**Task goal**
The entries follow. Please return all of them exactly.

[Given records — start]

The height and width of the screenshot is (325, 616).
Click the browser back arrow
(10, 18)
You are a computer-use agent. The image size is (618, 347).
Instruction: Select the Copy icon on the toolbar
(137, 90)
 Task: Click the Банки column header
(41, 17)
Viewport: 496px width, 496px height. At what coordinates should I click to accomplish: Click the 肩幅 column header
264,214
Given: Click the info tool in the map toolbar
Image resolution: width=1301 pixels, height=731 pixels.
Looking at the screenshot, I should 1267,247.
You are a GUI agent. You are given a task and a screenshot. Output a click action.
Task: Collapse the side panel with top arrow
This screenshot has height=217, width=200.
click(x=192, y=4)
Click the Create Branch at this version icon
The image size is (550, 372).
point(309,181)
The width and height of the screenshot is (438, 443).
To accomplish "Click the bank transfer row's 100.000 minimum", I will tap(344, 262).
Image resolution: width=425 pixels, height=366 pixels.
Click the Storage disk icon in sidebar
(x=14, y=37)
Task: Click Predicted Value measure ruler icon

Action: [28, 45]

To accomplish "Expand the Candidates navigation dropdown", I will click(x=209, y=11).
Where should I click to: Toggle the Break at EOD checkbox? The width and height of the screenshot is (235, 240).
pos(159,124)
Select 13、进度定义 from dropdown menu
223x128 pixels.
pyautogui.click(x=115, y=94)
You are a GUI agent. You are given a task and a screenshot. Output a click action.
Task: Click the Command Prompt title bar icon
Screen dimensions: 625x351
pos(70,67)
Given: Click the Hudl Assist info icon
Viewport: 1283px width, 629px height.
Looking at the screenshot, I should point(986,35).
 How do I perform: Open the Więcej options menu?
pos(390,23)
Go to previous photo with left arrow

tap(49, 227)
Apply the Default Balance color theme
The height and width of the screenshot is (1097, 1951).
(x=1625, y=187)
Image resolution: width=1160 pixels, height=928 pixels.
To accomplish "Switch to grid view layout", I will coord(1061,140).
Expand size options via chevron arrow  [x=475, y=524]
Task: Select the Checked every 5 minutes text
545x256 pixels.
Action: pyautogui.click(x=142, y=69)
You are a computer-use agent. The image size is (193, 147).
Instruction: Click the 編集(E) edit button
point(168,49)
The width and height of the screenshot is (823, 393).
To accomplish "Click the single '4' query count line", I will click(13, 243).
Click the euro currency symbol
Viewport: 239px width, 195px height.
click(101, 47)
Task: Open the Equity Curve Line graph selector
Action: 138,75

[Given records — finish]

**Response to this task**
The height and width of the screenshot is (325, 616).
Click the browser back arrow
(10, 18)
You are a computer-use agent. The image size is (618, 347).
Instruction: Select the Copy icon on the toolbar
(137, 90)
 Task: Click the Банки column header
(41, 17)
Viewport: 496px width, 496px height. At what coordinates should I click to accomplish: Click the 肩幅 column header
264,214
Given: Click the info tool in the map toolbar
Image resolution: width=1301 pixels, height=731 pixels.
Looking at the screenshot, I should 1267,247.
You are a GUI agent. You are given a task and a screenshot. Output a click action.
Task: Collapse the side panel with top arrow
This screenshot has height=217, width=200.
click(x=192, y=4)
Click the Create Branch at this version icon
The image size is (550, 372).
point(309,181)
The width and height of the screenshot is (438, 443).
To accomplish "Click the bank transfer row's 100.000 minimum", I will tap(344, 262).
Image resolution: width=425 pixels, height=366 pixels.
Click the Storage disk icon in sidebar
(x=14, y=37)
Task: Click Predicted Value measure ruler icon

Action: [28, 45]

To accomplish "Expand the Candidates navigation dropdown", I will click(x=209, y=11).
Where should I click to: Toggle the Break at EOD checkbox? The width and height of the screenshot is (235, 240).
pos(159,124)
Select 13、进度定义 from dropdown menu
223x128 pixels.
pyautogui.click(x=115, y=94)
You are a GUI agent. You are given a task and a screenshot. Output a click action.
Task: Click the Command Prompt title bar icon
Screen dimensions: 625x351
pos(70,67)
Given: Click the Hudl Assist info icon
Viewport: 1283px width, 629px height.
Looking at the screenshot, I should point(986,35).
 How do I perform: Open the Więcej options menu?
pos(390,23)
Go to previous photo with left arrow

tap(49, 227)
Apply the Default Balance color theme
The height and width of the screenshot is (1097, 1951).
(x=1625, y=187)
Image resolution: width=1160 pixels, height=928 pixels.
To accomplish "Switch to grid view layout", I will coord(1061,140).
Expand size options via chevron arrow  [x=475, y=524]
Task: Select the Checked every 5 minutes text
545x256 pixels.
Action: pyautogui.click(x=142, y=69)
You are a computer-use agent. The image size is (193, 147).
Instruction: Click the 編集(E) edit button
point(168,49)
The width and height of the screenshot is (823, 393).
To accomplish "Click the single '4' query count line", I will click(13, 243).
Click the euro currency symbol
Viewport: 239px width, 195px height.
click(101, 47)
Task: Open the Equity Curve Line graph selector
Action: 138,75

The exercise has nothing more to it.